Engagement leads to giving, and one of the best ways to engage alumni is through in-person events. Whether your school’s events are large or small, frequent or rare, there are some great ways to ensure that you are engaging your alumni base. Here are 5 ways to improve alumni engagement with events:
1. Go Digital With Invites, Promotion, and Registration
It’s likely that you are already sending out email invitations, but you may not be making the most of them. Look into tools that can automate the processes of sending out initial invites, re-sending invites to those who haven’t responded and sending reminders to those who have registered to increase responses. Beyond the invitations, make sure your online registration process is quick and easy. Your registration form should also be viewable on mobile devices, allowing alumni to register from anywhere. If attendees need to purchase tickets to your event, or if you are asking for donations with registration, allow registrants to pay or donate right on the form.

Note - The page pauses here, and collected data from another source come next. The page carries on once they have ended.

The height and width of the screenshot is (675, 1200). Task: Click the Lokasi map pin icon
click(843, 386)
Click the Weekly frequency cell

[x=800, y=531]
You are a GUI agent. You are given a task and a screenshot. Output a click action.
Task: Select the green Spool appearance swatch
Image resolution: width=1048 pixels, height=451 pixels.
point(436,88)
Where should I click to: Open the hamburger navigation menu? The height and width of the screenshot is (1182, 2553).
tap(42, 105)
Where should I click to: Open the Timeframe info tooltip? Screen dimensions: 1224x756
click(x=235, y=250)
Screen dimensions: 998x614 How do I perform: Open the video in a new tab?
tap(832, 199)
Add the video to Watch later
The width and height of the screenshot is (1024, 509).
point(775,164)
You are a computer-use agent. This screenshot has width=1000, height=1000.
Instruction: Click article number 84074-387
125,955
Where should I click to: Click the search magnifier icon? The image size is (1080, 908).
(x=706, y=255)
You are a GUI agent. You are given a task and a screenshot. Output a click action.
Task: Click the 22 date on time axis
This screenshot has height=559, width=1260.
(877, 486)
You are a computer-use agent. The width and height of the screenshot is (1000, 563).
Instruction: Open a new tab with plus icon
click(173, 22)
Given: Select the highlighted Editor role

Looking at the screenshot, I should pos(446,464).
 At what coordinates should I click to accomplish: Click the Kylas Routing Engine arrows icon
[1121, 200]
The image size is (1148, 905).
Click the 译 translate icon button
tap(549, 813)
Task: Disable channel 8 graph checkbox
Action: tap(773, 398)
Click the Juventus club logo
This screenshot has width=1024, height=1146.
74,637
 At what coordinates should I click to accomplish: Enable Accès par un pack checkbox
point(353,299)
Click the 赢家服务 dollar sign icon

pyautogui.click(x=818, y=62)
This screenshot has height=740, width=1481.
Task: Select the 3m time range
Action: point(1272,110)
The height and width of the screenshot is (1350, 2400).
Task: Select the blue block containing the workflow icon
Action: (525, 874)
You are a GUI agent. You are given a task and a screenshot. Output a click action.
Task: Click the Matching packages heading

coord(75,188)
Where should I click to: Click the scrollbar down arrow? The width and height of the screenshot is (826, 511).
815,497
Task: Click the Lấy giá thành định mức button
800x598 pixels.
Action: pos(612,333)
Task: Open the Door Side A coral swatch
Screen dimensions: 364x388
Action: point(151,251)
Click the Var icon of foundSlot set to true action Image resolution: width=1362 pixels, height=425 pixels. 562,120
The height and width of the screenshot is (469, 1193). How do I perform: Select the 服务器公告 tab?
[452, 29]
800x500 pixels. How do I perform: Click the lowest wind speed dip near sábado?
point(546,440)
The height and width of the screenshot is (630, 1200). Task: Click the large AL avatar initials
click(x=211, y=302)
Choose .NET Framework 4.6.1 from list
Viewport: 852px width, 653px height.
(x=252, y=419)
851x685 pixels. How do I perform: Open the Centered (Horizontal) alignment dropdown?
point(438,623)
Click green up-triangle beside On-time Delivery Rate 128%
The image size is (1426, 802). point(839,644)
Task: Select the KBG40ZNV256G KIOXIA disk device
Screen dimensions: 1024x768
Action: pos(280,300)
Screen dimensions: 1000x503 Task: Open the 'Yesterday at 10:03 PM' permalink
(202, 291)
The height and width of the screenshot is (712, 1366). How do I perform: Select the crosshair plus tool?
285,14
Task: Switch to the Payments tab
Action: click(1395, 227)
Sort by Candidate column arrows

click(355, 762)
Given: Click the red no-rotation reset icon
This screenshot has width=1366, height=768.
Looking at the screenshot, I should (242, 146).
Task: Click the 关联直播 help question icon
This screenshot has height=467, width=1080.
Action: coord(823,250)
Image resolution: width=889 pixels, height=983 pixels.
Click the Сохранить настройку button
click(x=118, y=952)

You will also want to promote your event across multiple social media channels. There was a time when social media outreach was only considered as a way to engage young alumni, but a recent study by Pew Research Center shows that 71% of adult internet users are now on Facebook. Social media is now a viable strategy to reach a broad range of alumni. Pick an event hashtag for Twitter to allow alumni to tag their tweets and easily find all event-related tweets in one place. This will help you promote your event and engage attendees before, during, and after the event.
2. Find The Perfect Venue
We have all attended events in boring locations. A stuffy conference room is not the best place to engage with your alumni and inspire them to give. If your event is local to your campus, using an on-campus venue is a great way to save on costs while emotionally engaging with alumni through your campus. When on-campus isn’t an option due to the size or location of your event, think outside the box for booking a venue. Consider interesting locations like museums, stadiums, roof decks, parks, or boats that will be fun and memorable for your attendees. With outdoor locations, remember that weather can be unpredictable and always have a backup plan. Using tents will allow attendees to enjoy your outdoor location even if it rains.
3. Hire The Right Speaker
Having an engaging speaker at your event is great way to motivate and inspire an audience of any size. How do you choose a speaker that will resonate with your audience? First, think about the main goal of your event. If you are hosting a fundraiser, you may want your audience to be inspired to give by a powerful keynote. If you are running a seminar or workshop, you will want your audience to interact with an expert (or experts) in a particular subject area. Whether you want to entertain, educate or motivate, make sure that your speaker and their topic or presentation corresponds with your main event goals. Don’t assume your speaker knows your event objectives.
You should determine your event speaker as soon as you begin the planning process. A good time frame for securing a speaker is about six months in advance. Certain types of speakers like successful executives or authors may require as much as 9 to 12 months’ notice. Have a few possible dates for your event to suggest for your speaker to increase your chances of booking. Be sure to have a backup option for a speaker in case you are unable to secure your top choice.
4. Survey Your Attendees
Asking for direct feedback from alumni, both before and after your events, is a great way to make sure that your events are hitting the mark. Pre-event surveys can help you fine-tune details for upcoming events such as speaker topics, venue or food and beverage options. Post-event surveys help determine the success of your event and show you what can be improved for next time. To cut down on the manual effort involved, look into event management solutions that will allow you to automatically email a post-event survey to all attendees. Surveys are also a great opportunity to update any demographic data from your alumni and help keep your database accurate. A good practice is to ask for demographic and contact information at the end of your survey since your participants are more inclined to answer such questions after they have already invested time in filling out your survey.
5. Collect And Analyze Attendee Data
In order to determine the ultimate success of your events beyond direct alumni feedback, you need to record all event attendance data and analyze it after your event. Without data, there is no way to truly measure the impact of your events on engagement and giving. This data should include information on registrations, attendance, and no-shows and walk-ins, which can be easily recorded and accessed through your event management platform and synced with your larger alumni database.
Keeping track of which events individuals choose to attend (or not attend) is important for identifying the target alumni demographic for specific events. For example, if you have a donor who gave your organization $10,000 last year, keeping track of the events he or she chose to attend allows you to make changes to the events that the donor skipped, in order to attract that donor (and other similar donors) to more events. If you are able to bring that $10,000 donor (and his friends) to more events this year, how does that affect his giving? These are very important questions for your organization to answer when determining the success of particular events.